_Task to complete_: Write out the stretch of lines below that begins at the line with "Fairy floss (42, 1759)" and ends at the line with "Sugar Free (42, 2312)", including both, exactly as given and nothing more.

[Pixel coordinate grounding data]

★ ★ ★ ★ ★

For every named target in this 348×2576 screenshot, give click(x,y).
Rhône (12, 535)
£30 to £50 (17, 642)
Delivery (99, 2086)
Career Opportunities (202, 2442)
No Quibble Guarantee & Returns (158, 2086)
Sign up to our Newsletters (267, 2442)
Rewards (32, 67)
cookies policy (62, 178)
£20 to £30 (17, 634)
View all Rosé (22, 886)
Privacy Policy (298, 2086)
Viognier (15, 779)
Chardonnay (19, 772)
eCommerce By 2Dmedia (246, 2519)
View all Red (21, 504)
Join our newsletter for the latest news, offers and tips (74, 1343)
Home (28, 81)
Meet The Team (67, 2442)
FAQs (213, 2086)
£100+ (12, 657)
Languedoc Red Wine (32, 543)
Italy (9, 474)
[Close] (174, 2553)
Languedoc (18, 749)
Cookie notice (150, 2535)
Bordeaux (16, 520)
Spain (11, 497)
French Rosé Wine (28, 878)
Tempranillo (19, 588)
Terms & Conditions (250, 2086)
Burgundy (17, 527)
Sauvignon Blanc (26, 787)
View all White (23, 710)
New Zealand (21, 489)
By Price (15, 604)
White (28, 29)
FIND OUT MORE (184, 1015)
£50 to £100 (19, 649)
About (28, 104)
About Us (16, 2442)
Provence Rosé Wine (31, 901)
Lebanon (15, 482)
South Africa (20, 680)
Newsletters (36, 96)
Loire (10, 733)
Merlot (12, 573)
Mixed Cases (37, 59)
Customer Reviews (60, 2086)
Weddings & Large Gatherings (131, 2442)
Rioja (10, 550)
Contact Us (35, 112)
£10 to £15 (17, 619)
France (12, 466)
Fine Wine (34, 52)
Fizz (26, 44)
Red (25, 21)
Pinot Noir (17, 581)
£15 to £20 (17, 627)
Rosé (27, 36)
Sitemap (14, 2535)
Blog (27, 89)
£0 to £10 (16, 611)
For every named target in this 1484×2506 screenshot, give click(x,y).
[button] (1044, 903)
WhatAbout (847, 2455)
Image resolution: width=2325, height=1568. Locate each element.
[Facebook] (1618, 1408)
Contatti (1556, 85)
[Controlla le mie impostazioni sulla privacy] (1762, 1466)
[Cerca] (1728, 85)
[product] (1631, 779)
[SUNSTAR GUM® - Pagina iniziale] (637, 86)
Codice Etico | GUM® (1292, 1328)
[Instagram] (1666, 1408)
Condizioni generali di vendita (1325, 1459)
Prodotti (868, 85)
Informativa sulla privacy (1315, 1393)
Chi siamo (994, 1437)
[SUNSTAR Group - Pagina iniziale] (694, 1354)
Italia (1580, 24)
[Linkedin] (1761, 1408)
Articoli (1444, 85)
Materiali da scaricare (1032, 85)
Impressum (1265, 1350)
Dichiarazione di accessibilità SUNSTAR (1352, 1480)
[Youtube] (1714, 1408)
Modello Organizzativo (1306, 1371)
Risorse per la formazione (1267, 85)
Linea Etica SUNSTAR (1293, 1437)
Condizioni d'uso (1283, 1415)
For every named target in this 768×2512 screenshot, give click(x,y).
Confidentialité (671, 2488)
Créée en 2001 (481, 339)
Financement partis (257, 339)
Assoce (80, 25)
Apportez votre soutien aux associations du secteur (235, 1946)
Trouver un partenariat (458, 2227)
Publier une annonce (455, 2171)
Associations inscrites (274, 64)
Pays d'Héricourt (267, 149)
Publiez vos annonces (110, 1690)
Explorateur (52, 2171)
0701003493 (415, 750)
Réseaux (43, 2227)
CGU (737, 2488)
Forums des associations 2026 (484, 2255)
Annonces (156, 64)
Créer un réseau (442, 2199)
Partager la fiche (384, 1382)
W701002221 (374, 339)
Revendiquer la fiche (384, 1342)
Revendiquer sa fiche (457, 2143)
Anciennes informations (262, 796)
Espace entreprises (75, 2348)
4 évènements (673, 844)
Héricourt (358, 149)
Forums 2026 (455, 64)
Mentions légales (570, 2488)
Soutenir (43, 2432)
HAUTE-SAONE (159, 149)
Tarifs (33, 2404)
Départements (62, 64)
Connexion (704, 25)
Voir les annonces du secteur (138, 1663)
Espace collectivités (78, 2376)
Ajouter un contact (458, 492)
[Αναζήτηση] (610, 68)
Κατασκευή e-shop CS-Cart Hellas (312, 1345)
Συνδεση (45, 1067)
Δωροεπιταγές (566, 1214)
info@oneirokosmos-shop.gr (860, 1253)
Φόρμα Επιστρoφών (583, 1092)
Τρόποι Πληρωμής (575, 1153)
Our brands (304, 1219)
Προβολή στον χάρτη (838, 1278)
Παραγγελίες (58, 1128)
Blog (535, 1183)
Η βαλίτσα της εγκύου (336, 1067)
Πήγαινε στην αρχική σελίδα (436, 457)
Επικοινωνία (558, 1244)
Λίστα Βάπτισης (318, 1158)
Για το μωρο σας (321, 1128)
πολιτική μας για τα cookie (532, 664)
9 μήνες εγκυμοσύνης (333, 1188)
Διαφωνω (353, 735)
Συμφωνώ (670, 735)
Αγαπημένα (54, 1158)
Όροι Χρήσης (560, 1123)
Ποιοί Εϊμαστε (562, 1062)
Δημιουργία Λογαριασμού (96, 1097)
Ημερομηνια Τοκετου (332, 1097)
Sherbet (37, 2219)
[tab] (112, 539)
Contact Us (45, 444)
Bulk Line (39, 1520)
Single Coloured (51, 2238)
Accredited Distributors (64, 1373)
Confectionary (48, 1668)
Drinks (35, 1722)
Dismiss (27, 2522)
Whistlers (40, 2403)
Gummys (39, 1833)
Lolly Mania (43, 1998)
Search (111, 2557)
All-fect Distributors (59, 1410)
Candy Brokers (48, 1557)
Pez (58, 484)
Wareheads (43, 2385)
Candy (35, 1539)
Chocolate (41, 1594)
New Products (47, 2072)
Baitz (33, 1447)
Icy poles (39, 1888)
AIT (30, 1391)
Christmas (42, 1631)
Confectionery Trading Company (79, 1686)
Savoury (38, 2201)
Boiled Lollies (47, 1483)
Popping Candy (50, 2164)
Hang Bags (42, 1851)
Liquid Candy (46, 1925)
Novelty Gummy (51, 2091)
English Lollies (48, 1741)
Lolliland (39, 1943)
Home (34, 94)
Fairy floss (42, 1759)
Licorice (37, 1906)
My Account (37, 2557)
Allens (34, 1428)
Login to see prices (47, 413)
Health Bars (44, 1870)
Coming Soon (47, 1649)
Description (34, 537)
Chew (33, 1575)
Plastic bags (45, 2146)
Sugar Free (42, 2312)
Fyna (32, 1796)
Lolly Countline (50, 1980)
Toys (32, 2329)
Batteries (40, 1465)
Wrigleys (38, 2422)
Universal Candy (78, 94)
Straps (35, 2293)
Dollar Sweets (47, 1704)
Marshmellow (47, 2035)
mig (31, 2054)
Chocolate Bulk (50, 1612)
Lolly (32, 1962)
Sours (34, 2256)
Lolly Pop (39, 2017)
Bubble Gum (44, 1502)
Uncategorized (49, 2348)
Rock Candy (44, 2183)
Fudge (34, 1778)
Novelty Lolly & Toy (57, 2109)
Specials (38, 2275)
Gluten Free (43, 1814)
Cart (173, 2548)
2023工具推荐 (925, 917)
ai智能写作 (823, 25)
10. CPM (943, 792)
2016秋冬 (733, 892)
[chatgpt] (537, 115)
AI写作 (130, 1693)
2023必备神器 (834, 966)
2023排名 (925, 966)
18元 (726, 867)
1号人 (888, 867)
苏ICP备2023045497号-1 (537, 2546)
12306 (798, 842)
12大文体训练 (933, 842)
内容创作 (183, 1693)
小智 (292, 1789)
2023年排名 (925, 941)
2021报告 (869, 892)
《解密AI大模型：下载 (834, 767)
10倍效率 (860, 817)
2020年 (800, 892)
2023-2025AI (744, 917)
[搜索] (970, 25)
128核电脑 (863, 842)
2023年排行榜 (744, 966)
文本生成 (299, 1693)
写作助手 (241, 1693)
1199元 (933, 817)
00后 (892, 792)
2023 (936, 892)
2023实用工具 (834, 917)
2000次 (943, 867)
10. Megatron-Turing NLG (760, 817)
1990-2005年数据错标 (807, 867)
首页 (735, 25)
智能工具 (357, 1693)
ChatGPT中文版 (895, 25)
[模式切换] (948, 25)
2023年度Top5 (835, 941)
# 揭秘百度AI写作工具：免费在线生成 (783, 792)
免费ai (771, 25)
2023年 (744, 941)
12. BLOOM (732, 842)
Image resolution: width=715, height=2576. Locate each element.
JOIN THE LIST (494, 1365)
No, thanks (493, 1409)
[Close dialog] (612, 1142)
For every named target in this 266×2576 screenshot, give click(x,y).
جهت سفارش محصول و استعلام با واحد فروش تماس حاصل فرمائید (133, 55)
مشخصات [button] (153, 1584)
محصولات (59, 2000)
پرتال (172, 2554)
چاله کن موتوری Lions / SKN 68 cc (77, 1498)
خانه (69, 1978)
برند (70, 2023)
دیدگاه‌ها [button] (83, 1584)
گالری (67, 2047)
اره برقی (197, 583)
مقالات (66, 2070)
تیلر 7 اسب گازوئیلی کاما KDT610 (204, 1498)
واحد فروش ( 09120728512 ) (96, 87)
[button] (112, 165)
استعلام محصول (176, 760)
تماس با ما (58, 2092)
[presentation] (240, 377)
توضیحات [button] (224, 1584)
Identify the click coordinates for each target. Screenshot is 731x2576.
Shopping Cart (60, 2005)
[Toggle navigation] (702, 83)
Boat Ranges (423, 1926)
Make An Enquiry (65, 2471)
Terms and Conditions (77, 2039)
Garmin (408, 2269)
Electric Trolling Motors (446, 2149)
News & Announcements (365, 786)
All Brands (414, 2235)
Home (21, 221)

★ ★ ★ ★ ★

_Output for this task_:
Fairy floss (42, 1759)
Licorice (37, 1906)
My Account (37, 2557)
Allens (34, 1428)
Login to see prices (47, 413)
Health Bars (44, 1870)
Coming Soon (47, 1649)
Description (34, 537)
Chew (33, 1575)
Plastic bags (45, 2146)
Sugar Free (42, 2312)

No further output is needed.